Requirement —
Copy out the data below, substituting "screen assistant" for every occurrence of "computer-use agent" and leaving everything else unchanged.
++++ Input records ++++
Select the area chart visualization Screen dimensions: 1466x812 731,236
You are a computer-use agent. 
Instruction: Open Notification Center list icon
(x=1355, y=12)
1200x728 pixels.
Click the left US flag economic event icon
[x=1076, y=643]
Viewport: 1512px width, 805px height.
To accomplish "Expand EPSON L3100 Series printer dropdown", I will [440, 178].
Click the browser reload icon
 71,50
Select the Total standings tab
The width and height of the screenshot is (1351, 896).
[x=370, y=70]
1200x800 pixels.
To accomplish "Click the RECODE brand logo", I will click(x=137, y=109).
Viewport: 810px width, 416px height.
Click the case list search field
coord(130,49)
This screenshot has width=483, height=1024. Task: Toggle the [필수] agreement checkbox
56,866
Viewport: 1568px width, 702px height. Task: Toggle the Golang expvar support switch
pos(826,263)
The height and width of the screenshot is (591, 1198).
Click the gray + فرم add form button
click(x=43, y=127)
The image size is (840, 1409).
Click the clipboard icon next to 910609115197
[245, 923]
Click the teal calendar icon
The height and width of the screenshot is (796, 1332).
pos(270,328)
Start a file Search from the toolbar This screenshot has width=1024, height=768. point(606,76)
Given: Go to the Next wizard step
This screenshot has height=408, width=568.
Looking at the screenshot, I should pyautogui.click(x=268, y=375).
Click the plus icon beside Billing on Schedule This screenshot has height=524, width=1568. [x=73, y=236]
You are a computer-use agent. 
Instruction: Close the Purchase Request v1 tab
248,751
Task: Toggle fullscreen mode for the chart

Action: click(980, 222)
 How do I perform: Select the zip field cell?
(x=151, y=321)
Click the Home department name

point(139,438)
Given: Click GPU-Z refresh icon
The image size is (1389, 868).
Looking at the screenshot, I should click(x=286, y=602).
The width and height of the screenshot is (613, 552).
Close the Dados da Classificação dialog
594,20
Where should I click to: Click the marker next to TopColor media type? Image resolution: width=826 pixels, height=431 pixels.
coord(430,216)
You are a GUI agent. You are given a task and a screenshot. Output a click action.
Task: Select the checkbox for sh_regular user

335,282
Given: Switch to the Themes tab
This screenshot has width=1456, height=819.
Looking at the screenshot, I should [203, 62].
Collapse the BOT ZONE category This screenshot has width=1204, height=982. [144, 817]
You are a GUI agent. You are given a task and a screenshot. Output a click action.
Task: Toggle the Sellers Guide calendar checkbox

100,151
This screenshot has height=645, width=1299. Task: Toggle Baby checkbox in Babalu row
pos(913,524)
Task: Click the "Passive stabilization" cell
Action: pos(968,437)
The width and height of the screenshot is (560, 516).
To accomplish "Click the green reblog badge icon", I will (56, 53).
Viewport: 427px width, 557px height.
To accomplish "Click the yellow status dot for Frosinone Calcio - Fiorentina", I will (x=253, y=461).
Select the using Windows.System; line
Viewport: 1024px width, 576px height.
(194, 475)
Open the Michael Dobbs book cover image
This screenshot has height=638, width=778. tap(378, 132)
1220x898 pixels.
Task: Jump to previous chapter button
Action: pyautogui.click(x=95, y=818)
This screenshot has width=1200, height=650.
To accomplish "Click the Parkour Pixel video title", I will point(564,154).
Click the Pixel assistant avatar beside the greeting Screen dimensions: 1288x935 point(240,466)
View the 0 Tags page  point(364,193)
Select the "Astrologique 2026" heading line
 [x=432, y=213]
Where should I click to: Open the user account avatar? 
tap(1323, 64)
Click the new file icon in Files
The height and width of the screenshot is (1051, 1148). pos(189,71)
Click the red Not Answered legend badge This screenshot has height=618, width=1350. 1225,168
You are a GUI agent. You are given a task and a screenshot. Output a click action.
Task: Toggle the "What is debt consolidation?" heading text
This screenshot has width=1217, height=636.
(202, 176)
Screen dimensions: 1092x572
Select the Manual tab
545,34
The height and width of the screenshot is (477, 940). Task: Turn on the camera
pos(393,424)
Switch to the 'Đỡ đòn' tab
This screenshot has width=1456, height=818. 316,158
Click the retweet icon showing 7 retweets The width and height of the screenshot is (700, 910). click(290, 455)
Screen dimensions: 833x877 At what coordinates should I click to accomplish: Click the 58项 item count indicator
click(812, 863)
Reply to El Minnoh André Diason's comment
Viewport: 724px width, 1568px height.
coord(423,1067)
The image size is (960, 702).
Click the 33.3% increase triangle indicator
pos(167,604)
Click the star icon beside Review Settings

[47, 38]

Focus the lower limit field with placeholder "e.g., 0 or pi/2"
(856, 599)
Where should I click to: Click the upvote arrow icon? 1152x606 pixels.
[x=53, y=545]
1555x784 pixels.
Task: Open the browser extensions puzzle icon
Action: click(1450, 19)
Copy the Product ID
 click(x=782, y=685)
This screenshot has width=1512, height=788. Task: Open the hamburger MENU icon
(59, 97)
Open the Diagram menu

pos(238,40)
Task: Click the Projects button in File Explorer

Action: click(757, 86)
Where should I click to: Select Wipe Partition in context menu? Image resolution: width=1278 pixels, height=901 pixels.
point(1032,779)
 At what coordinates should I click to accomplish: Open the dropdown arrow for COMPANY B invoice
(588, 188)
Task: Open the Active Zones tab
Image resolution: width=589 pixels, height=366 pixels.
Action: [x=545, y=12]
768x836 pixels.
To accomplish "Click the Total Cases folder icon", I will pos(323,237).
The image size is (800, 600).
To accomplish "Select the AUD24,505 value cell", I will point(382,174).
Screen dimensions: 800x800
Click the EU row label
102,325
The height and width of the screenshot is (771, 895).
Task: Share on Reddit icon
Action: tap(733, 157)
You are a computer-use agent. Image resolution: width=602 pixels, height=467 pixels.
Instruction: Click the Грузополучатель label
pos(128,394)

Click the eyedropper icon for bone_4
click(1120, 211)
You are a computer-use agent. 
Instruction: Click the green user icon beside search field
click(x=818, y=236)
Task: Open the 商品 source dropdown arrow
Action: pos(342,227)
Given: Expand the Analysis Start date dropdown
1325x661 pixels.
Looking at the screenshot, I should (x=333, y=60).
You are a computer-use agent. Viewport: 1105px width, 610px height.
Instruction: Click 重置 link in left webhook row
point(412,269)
++++
Answer for the task —
Select the area chart visualization Screen dimensions: 1466x812 731,236
You are a screen assistant. 
Instruction: Open Notification Center list icon
(x=1355, y=12)
1200x728 pixels.
Click the left US flag economic event icon
[x=1076, y=643]
Viewport: 1512px width, 805px height.
To accomplish "Expand EPSON L3100 Series printer dropdown", I will [440, 178].
Click the browser reload icon
 71,50
Select the Total standings tab
The width and height of the screenshot is (1351, 896).
[x=370, y=70]
1200x800 pixels.
To accomplish "Click the RECODE brand logo", I will click(x=137, y=109).
Viewport: 810px width, 416px height.
Click the case list search field
coord(130,49)
This screenshot has width=483, height=1024. Task: Toggle the [필수] agreement checkbox
56,866
Viewport: 1568px width, 702px height. Task: Toggle the Golang expvar support switch
pos(826,263)
The height and width of the screenshot is (591, 1198).
Click the gray + فرم add form button
click(x=43, y=127)
The image size is (840, 1409).
Click the clipboard icon next to 910609115197
[245, 923]
Click the teal calendar icon
The height and width of the screenshot is (796, 1332).
pos(270,328)
Start a file Search from the toolbar This screenshot has width=1024, height=768. point(606,76)
Given: Go to the Next wizard step
This screenshot has height=408, width=568.
Looking at the screenshot, I should pyautogui.click(x=268, y=375).
Click the plus icon beside Billing on Schedule This screenshot has height=524, width=1568. [x=73, y=236]
You are a screen assistant. 
Instruction: Close the Purchase Request v1 tab
248,751
Task: Toggle fullscreen mode for the chart

Action: click(980, 222)
 How do I perform: Select the zip field cell?
(x=151, y=321)
Click the Home department name

point(139,438)
Given: Click GPU-Z refresh icon
The image size is (1389, 868).
Looking at the screenshot, I should click(x=286, y=602).
The width and height of the screenshot is (613, 552).
Close the Dados da Classificação dialog
594,20
Where should I click to: Click the marker next to TopColor media type? Image resolution: width=826 pixels, height=431 pixels.
coord(430,216)
You are a GUI agent. You are given a task and a screenshot. Output a click action.
Task: Select the checkbox for sh_regular user

335,282
Given: Switch to the Themes tab
This screenshot has width=1456, height=819.
Looking at the screenshot, I should [203, 62].
Collapse the BOT ZONE category This screenshot has width=1204, height=982. [144, 817]
You are a GUI agent. You are given a task and a screenshot. Output a click action.
Task: Toggle the Sellers Guide calendar checkbox

100,151
This screenshot has height=645, width=1299. Task: Toggle Baby checkbox in Babalu row
pos(913,524)
Task: Click the "Passive stabilization" cell
Action: pos(968,437)
The width and height of the screenshot is (560, 516).
To accomplish "Click the green reblog badge icon", I will (56, 53).
Viewport: 427px width, 557px height.
To accomplish "Click the yellow status dot for Frosinone Calcio - Fiorentina", I will (x=253, y=461).
Select the using Windows.System; line
Viewport: 1024px width, 576px height.
(194, 475)
Open the Michael Dobbs book cover image
This screenshot has height=638, width=778. tap(378, 132)
1220x898 pixels.
Task: Jump to previous chapter button
Action: pyautogui.click(x=95, y=818)
This screenshot has width=1200, height=650.
To accomplish "Click the Parkour Pixel video title", I will point(564,154).
Click the Pixel assistant avatar beside the greeting Screen dimensions: 1288x935 point(240,466)
View the 0 Tags page  point(364,193)
Select the "Astrologique 2026" heading line
 [x=432, y=213]
Where should I click to: Open the user account avatar? 
tap(1323, 64)
Click the new file icon in Files
The height and width of the screenshot is (1051, 1148). pos(189,71)
Click the red Not Answered legend badge This screenshot has height=618, width=1350. 1225,168
You are a GUI agent. You are given a task and a screenshot. Output a click action.
Task: Toggle the "What is debt consolidation?" heading text
This screenshot has width=1217, height=636.
(202, 176)
Screen dimensions: 1092x572
Select the Manual tab
545,34
The height and width of the screenshot is (477, 940). Task: Turn on the camera
pos(393,424)
Switch to the 'Đỡ đòn' tab
This screenshot has width=1456, height=818. 316,158
Click the retweet icon showing 7 retweets The width and height of the screenshot is (700, 910). click(290, 455)
Screen dimensions: 833x877 At what coordinates should I click to accomplish: Click the 58项 item count indicator
click(812, 863)
Reply to El Minnoh André Diason's comment
Viewport: 724px width, 1568px height.
coord(423,1067)
The image size is (960, 702).
Click the 33.3% increase triangle indicator
pos(167,604)
Click the star icon beside Review Settings

[47, 38]

Focus the lower limit field with placeholder "e.g., 0 or pi/2"
(856, 599)
Where should I click to: Click the upvote arrow icon? 1152x606 pixels.
[x=53, y=545]
1555x784 pixels.
Task: Open the browser extensions puzzle icon
Action: click(1450, 19)
Copy the Product ID
 click(x=782, y=685)
This screenshot has width=1512, height=788. Task: Open the hamburger MENU icon
(59, 97)
Open the Diagram menu

pos(238,40)
Task: Click the Projects button in File Explorer

Action: click(757, 86)
Where should I click to: Select Wipe Partition in context menu? Image resolution: width=1278 pixels, height=901 pixels.
point(1032,779)
 At what coordinates should I click to accomplish: Open the dropdown arrow for COMPANY B invoice
(588, 188)
Task: Open the Active Zones tab
Image resolution: width=589 pixels, height=366 pixels.
Action: [x=545, y=12]
768x836 pixels.
To accomplish "Click the Total Cases folder icon", I will pos(323,237).
The image size is (800, 600).
To accomplish "Select the AUD24,505 value cell", I will point(382,174).
Screen dimensions: 800x800
Click the EU row label
102,325
The height and width of the screenshot is (771, 895).
Task: Share on Reddit icon
Action: tap(733, 157)
You are a screen assistant. Image resolution: width=602 pixels, height=467 pixels.
Instruction: Click the Грузополучатель label
pos(128,394)

Click the eyedropper icon for bone_4
click(1120, 211)
You are a screen assistant. 
Instruction: Click the green user icon beside search field
click(x=818, y=236)
Task: Open the 商品 source dropdown arrow
Action: pos(342,227)
Given: Expand the Analysis Start date dropdown
1325x661 pixels.
Looking at the screenshot, I should (x=333, y=60).
You are a screen assistant. Viewport: 1105px width, 610px height.
Instruction: Click 重置 link in left webhook row
point(412,269)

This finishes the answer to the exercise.